Assignment
With the pictures left out, please return exactly the line holding "This screenshot has height=750, width=1024." and each following line until the entries end.

Data
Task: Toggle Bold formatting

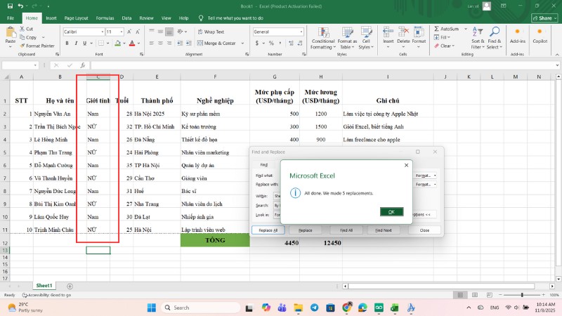Action: pos(65,43)
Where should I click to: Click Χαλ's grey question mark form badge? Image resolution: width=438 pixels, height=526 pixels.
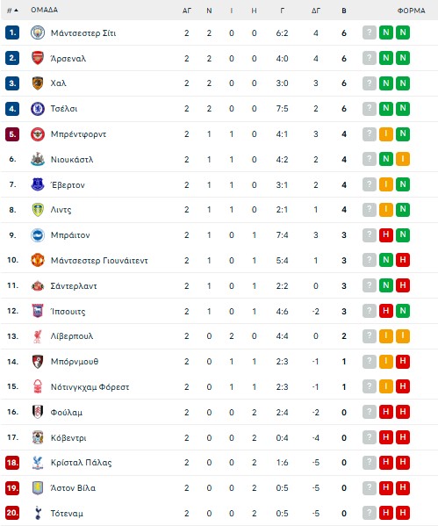click(x=370, y=83)
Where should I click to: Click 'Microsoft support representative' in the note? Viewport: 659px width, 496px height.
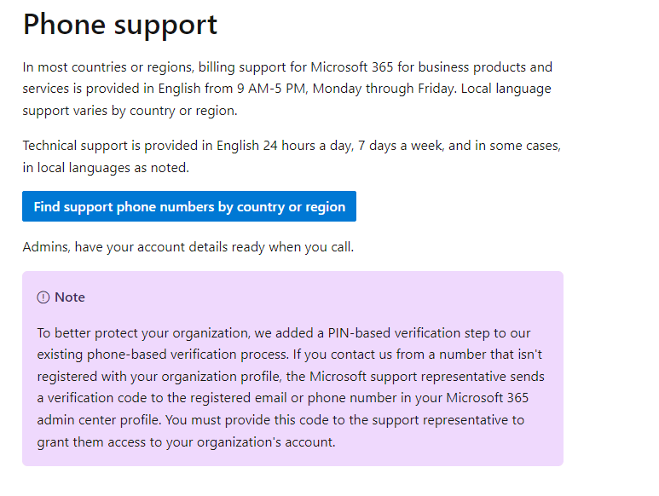408,377
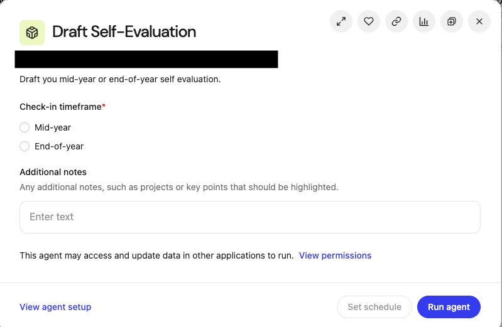Open the View permissions link

click(336, 255)
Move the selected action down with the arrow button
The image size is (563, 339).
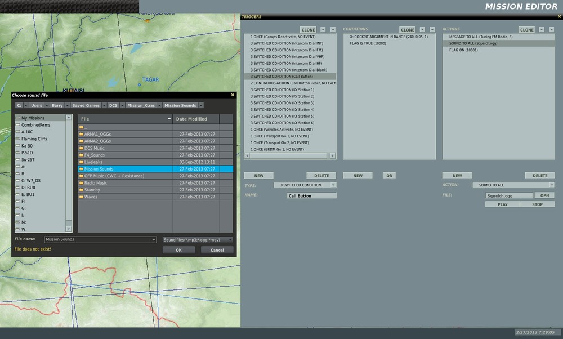coord(550,30)
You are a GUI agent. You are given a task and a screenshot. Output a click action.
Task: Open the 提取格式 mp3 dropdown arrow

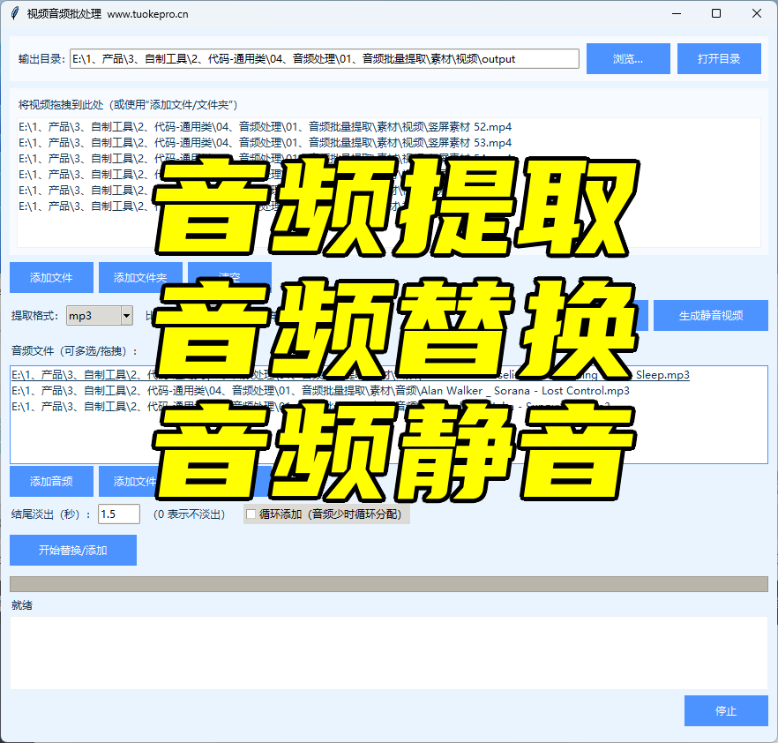(126, 316)
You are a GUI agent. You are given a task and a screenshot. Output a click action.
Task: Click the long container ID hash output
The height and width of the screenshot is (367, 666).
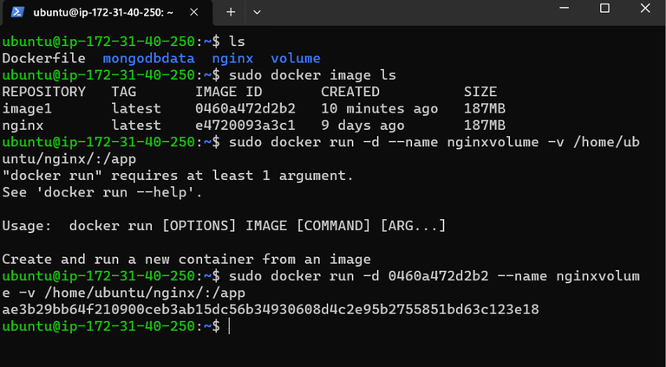[x=271, y=310]
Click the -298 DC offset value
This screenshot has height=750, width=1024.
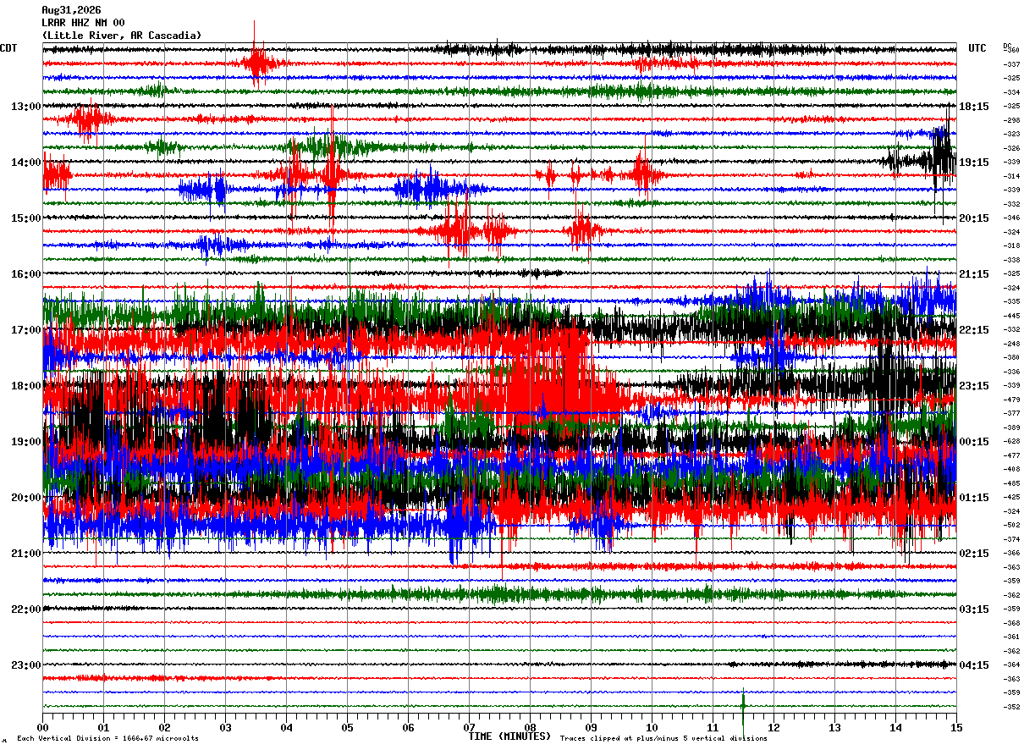point(1011,120)
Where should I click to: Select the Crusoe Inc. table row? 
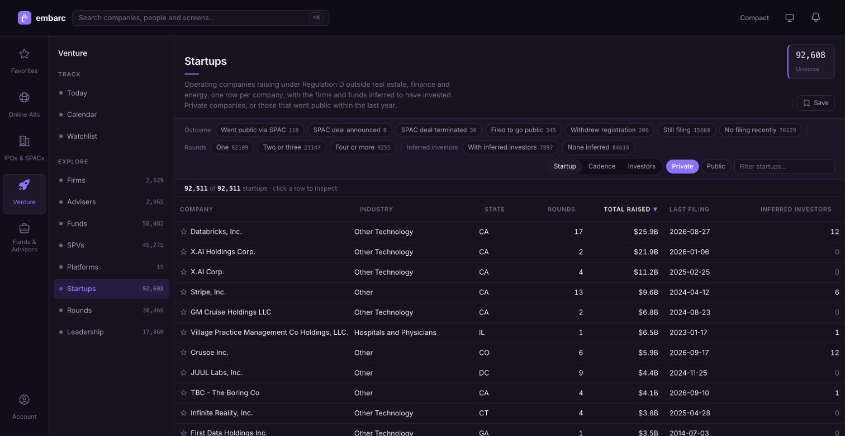[x=509, y=353]
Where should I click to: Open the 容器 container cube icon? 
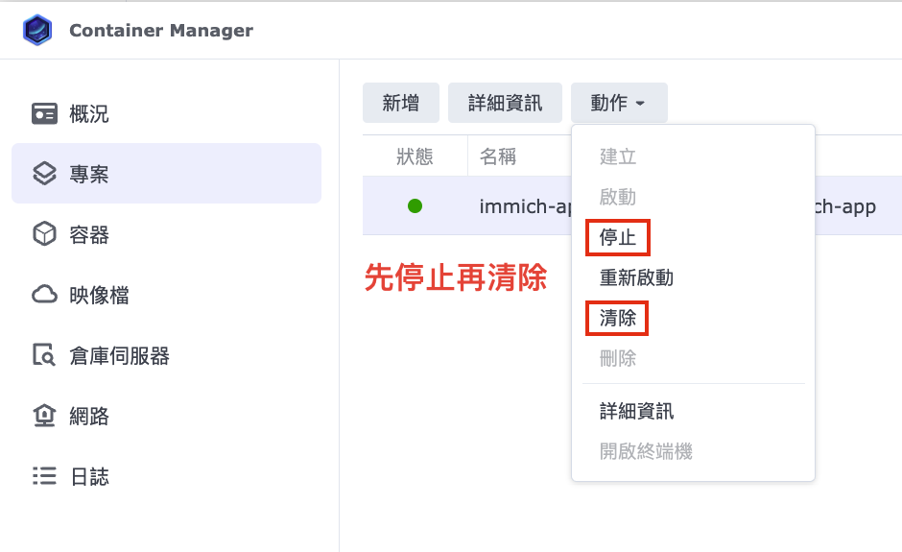coord(44,233)
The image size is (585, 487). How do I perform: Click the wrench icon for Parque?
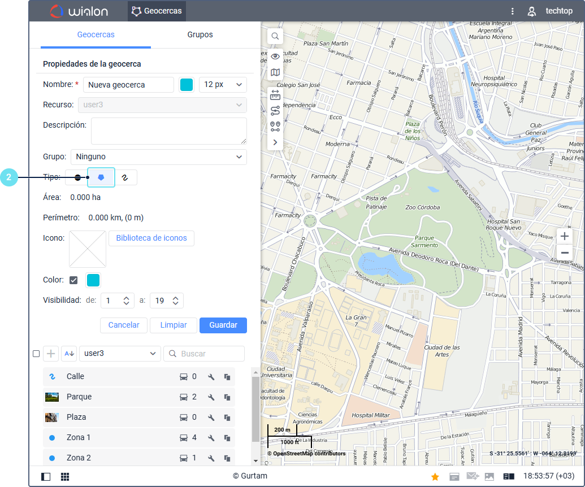(211, 397)
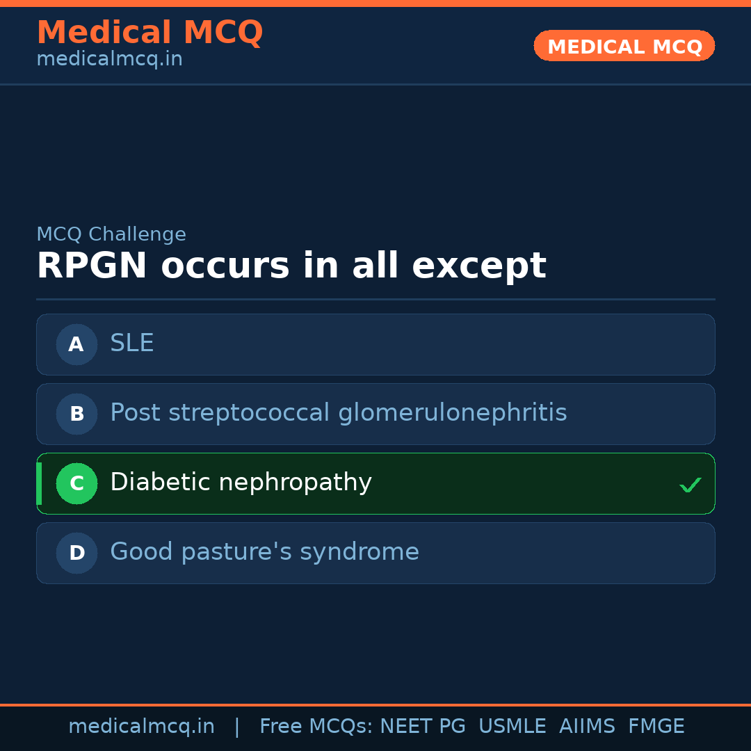751x751 pixels.
Task: Click the orange MEDICAL MCQ badge
Action: (624, 47)
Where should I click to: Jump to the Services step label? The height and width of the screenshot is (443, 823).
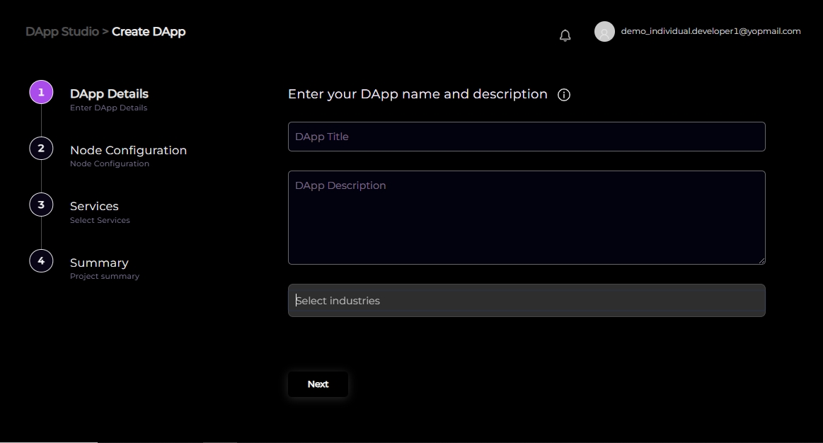click(x=94, y=206)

Solved problem
This screenshot has height=750, width=1024.
point(1011,120)
Where should I click to: Select the Crusoe Inc. table row? 
[x=509, y=353]
Where should I click to: Open the 容器 container cube icon? 
coord(44,233)
The image size is (585, 487). How do I perform: Click the wrench icon for Parque?
(211, 397)
751x751 pixels.
Task: Click the orange MEDICAL MCQ badge
Action: (624, 47)
Where should I click to: Jump to the Services step label? The height and width of the screenshot is (443, 823).
click(x=94, y=206)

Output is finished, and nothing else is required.